__Задание 1__
Замените «археологи» на «учёные» в отрывке интервью об экспедиции в Алеппо от слов «Экспедиция в провинцию» до слов «экспедиции в Сирию?» включительно и приведите этот отрывок целиком.
__Задание 2__
Ответьте, пожалуйста, по интервью об экспедиции в Алеппо:
(a) Кто рассказал «Фонтанке» о том, какой стала Сирия?
(b) Что названо первой «сирийской кампанией» России?
(c) Сколько лет к тому времени шла война в Сирии?
__Задание 3__
Напишите продолжение интервью об экспедиции в Алеппо, начиная сразу после его последней фразы.

__Текст__
Что осталось от осаждённого Алеппо, как выглядят сирийские города, какую роль в этом играет Россия – «Фонтанке» рассказал археолог Тимур Кармов.
Экспедиция в провинцию Алеппо стала второй «сирийской кампанией», которой Россия заявляет о своей гуманитарной миссии – спасении культурного наследия ЮНЕСКО. Первой была, напомним, разрушенная Пальмира. Но археологи смотрели не только на памятники и видели не только старину. О том, какой стала Сирия после пяти лет войны, «Фонтанке» рассказал руководитель экспедиции, ведущий научный сотрудник Института культурного и природного наследия Тимур Кармов.
- Тимур, в чём была цель вашей экспедиции в Сирию?

__Собранные материалы__
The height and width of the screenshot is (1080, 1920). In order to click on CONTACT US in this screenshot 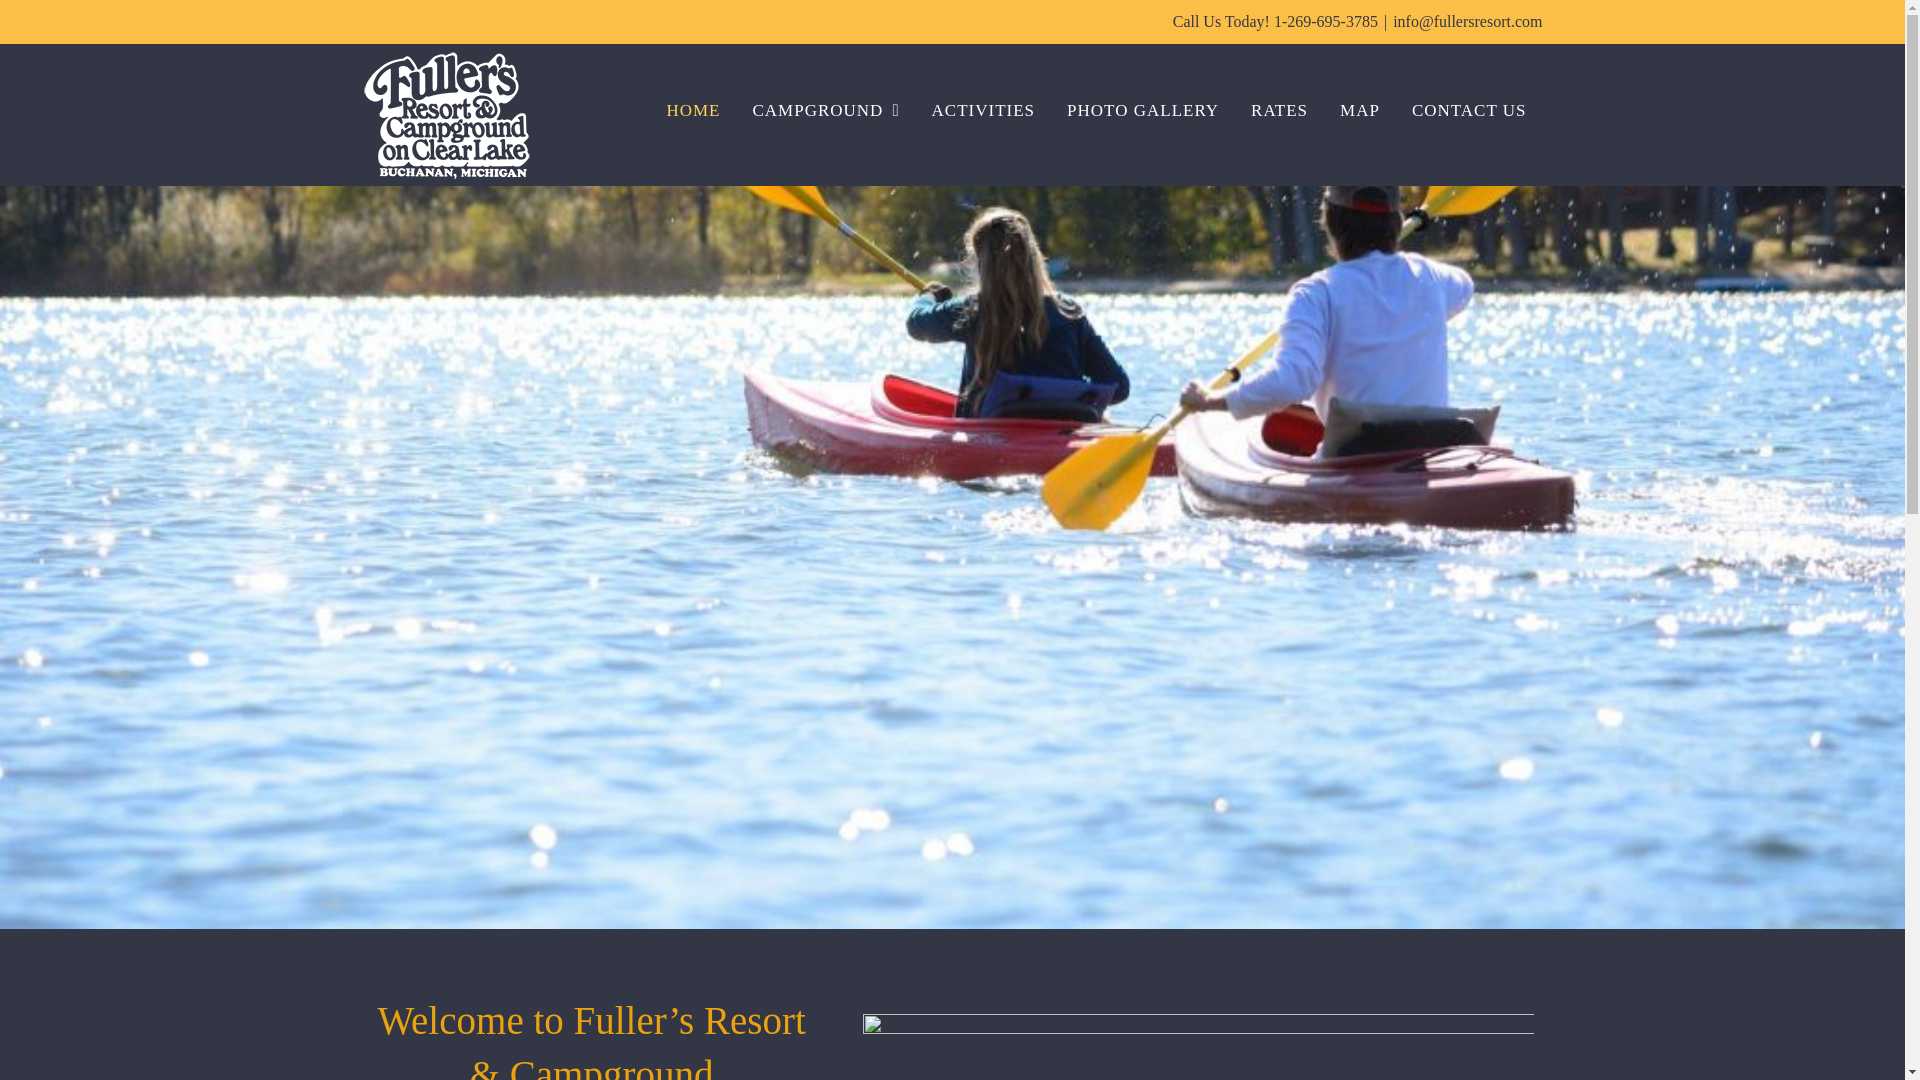, I will do `click(1469, 110)`.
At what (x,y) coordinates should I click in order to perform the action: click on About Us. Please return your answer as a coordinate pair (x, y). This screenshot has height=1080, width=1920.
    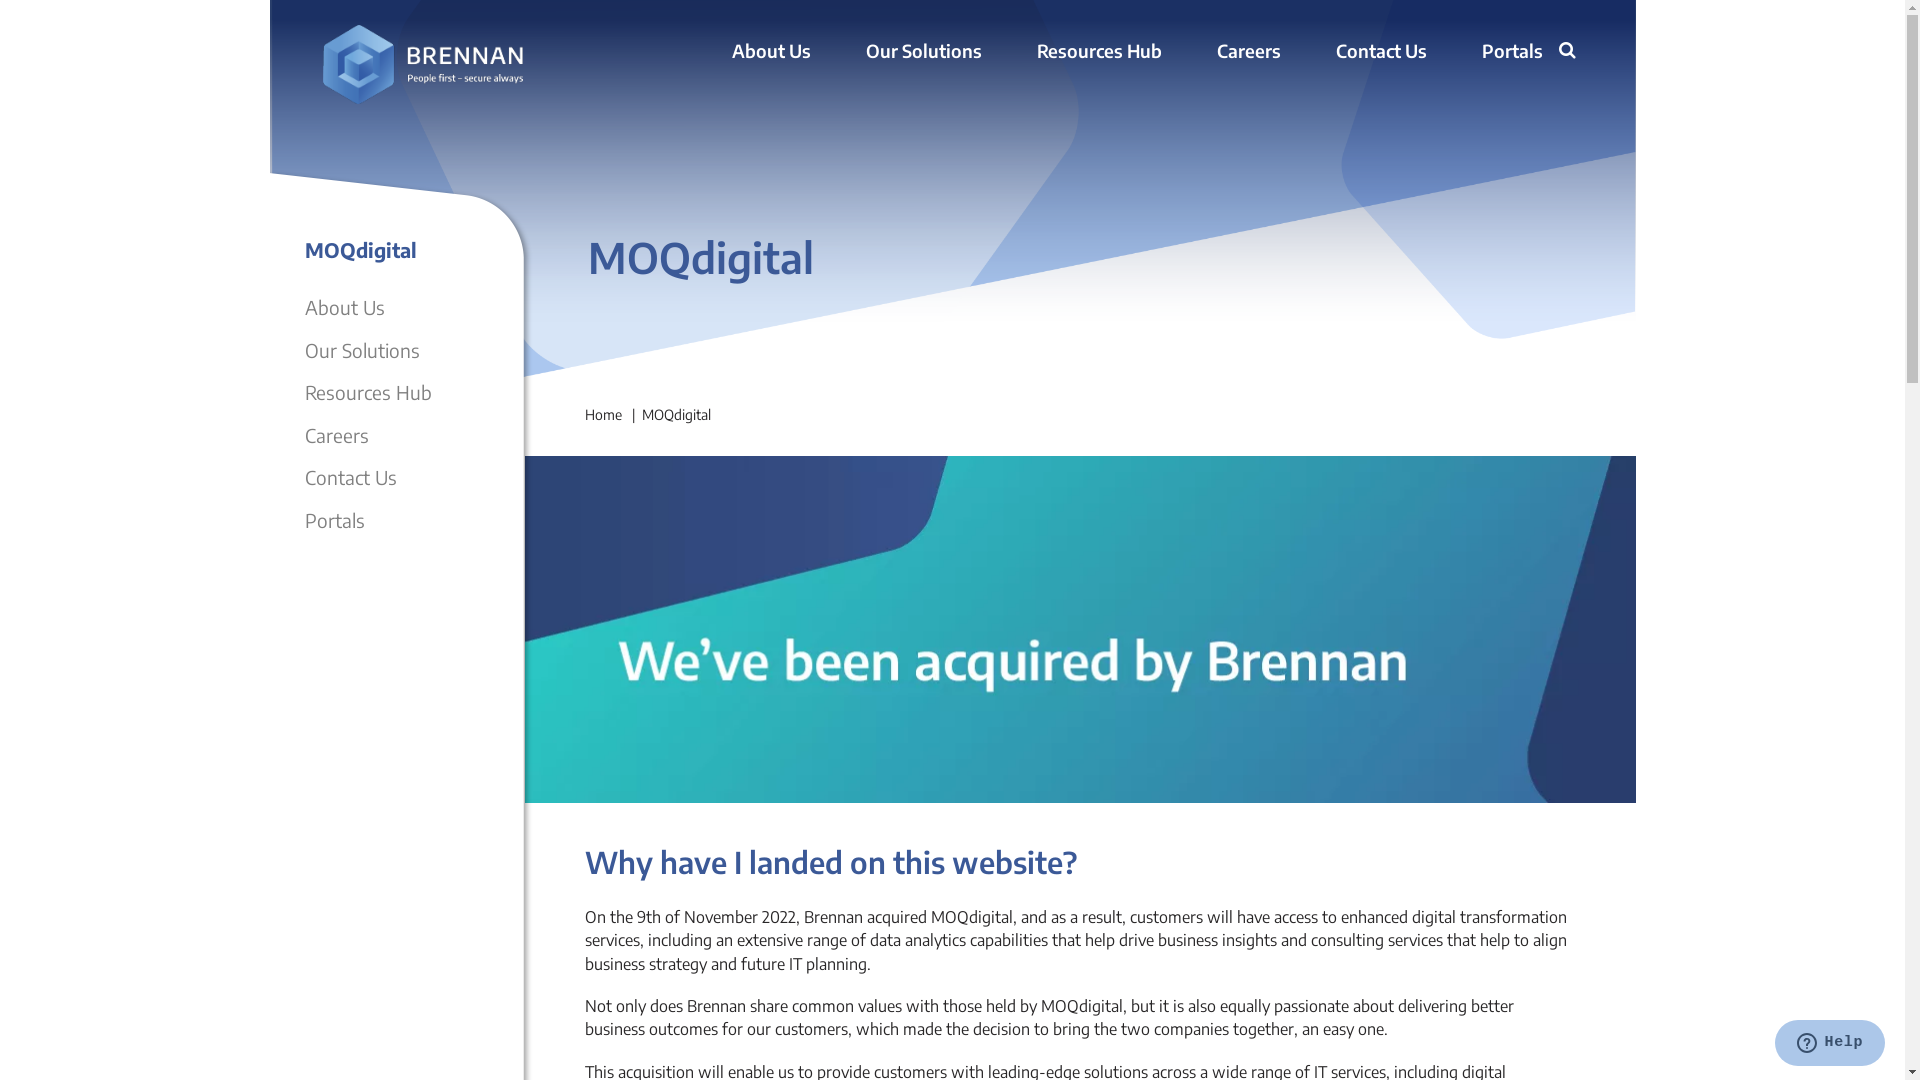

__Ответ 1__
Экспедиция в провинцию Алеппо стала второй «сирийской кампанией», которой Россия заявляет о своей гуманитарной миссии – спасении культурного наследия ЮНЕСКО. Первой была, напомним, разрушенная Пальмира. Но учёные смотрели не только на памятники и видели не только старину. О том, какой стала Сирия после пяти лет войны, «Фонтанке» рассказал руководитель экспедиции, ведущий научный сотрудник Института культурного и природного наследия Тимур Кармов.
- Тимур, в чём была цель вашей экспедиции в Сирию?

__Ответ 2__
(a) Руководитель экспедиции Тимур Кармов, ведущий научный сотрудник Института культурного и природного наследия.
(b) Разрушенная Пальмира.
(c) Пять лет.

__Ответ 3__
– Россия старается следить за судьбами древних памятников Сирии. После Пальмиры мы ждали случая, чтобы обследовать объекты ЮНЕСКО в Алеппо. С 2011 года об их судьбе достоверно ничего не было известно. И как только трассы в этом регионе были разблокированы, мы отправились посмотреть, в каком они состоянии. Экспедиция длилась больше двух недель, мы последовательно осматривали памятники по перечню ЮНЕСКО. Нас было трое. Это оптимальное количество с точки зрения передвижения, размещения и так далее. Мы ехали в неизвестность: не знали, как нас встретят, придётся ли обратно возвращаться.
- Даже так?
– Конечно. Предварительные договорённости были, но это война.
- Пальмиру мы все знали, а каково значение памятников в Алеппо?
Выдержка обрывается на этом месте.